YOUR ASSIGNMENT: Every record must be transcribed in its entirety, apart from the images, which are to be omitted.

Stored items
──────────

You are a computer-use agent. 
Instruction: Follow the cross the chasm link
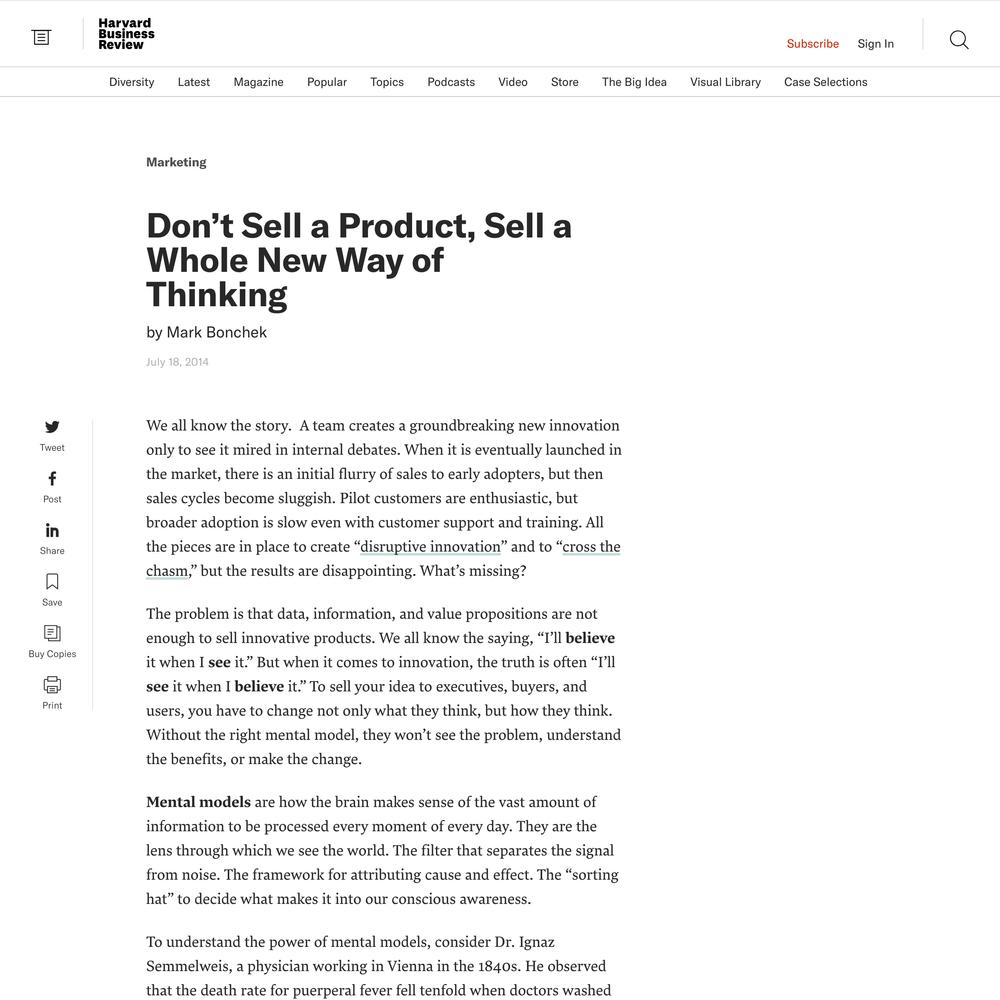tap(383, 559)
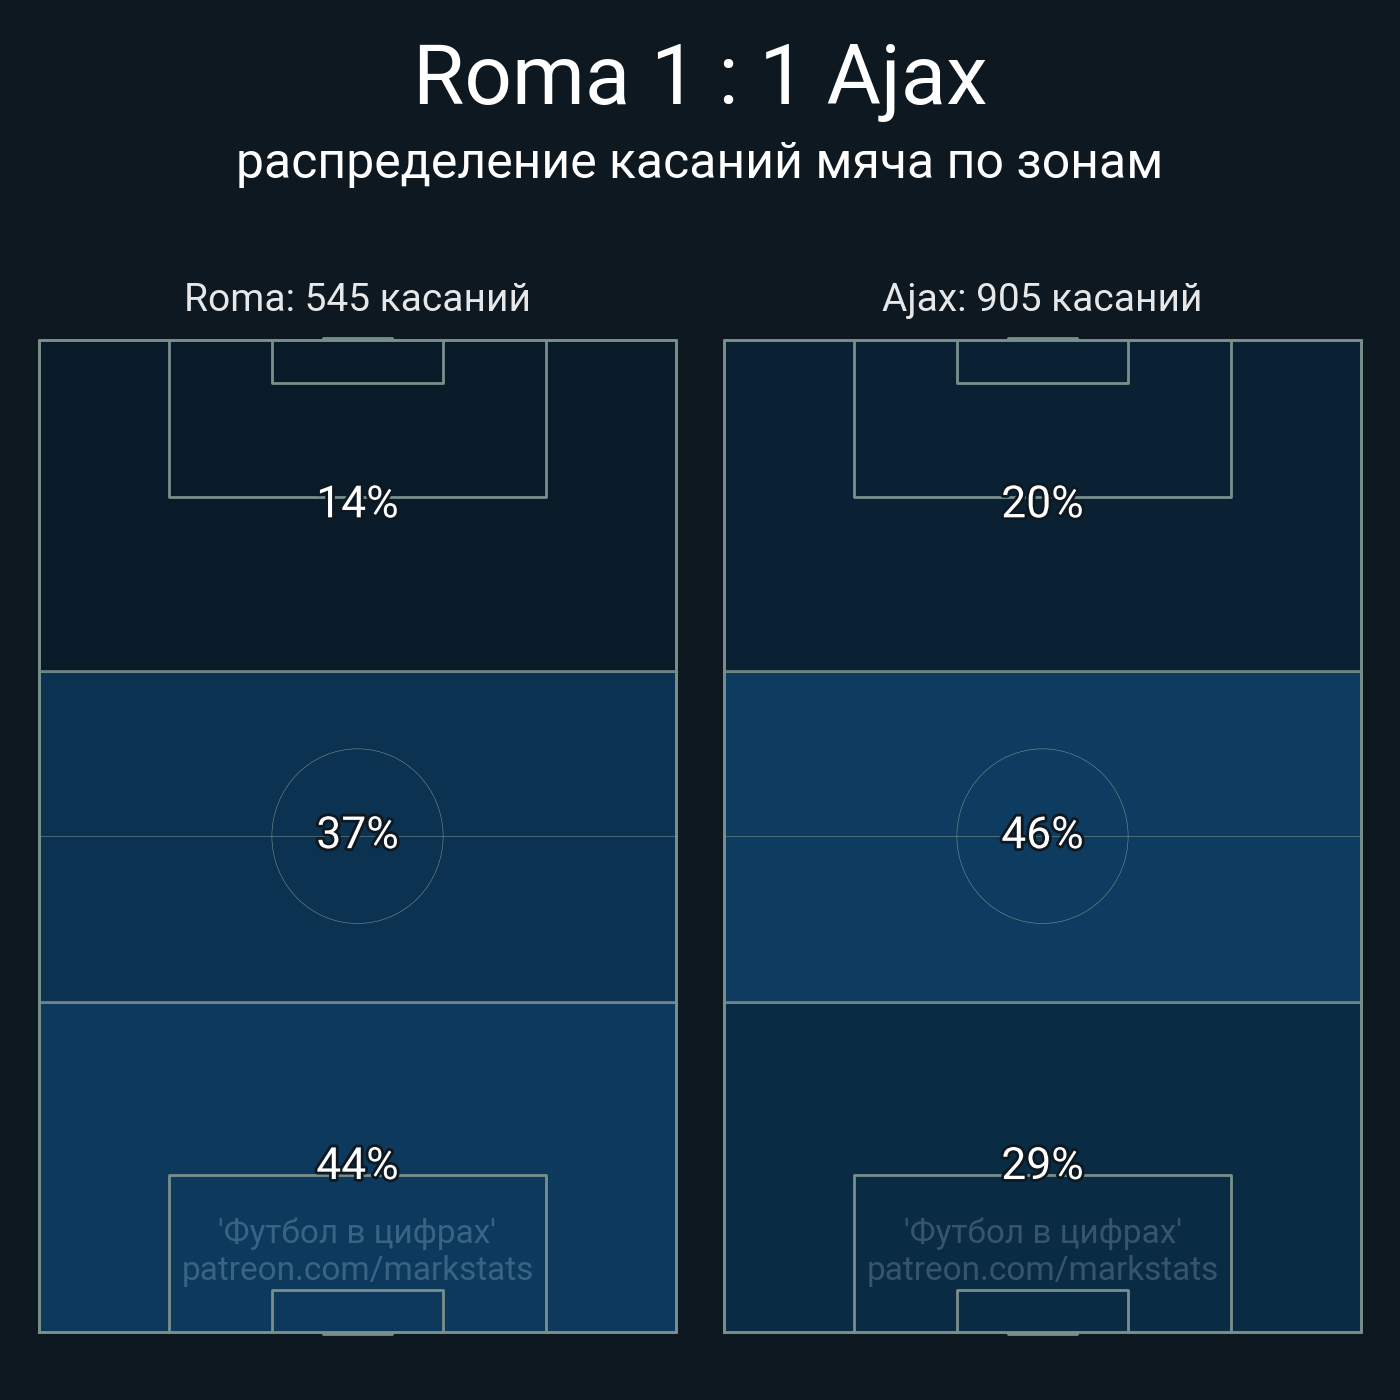
Task: Click the bottom six-yard box on Roma pitch
Action: [x=357, y=1311]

──────────

RESPONSE TO THIS TASK:
You are a computer-use agent. 
Instruction: Follow the cross the chasm link
tap(383, 559)
Task: Click the bottom six-yard box on Roma pitch
Action: [x=357, y=1311]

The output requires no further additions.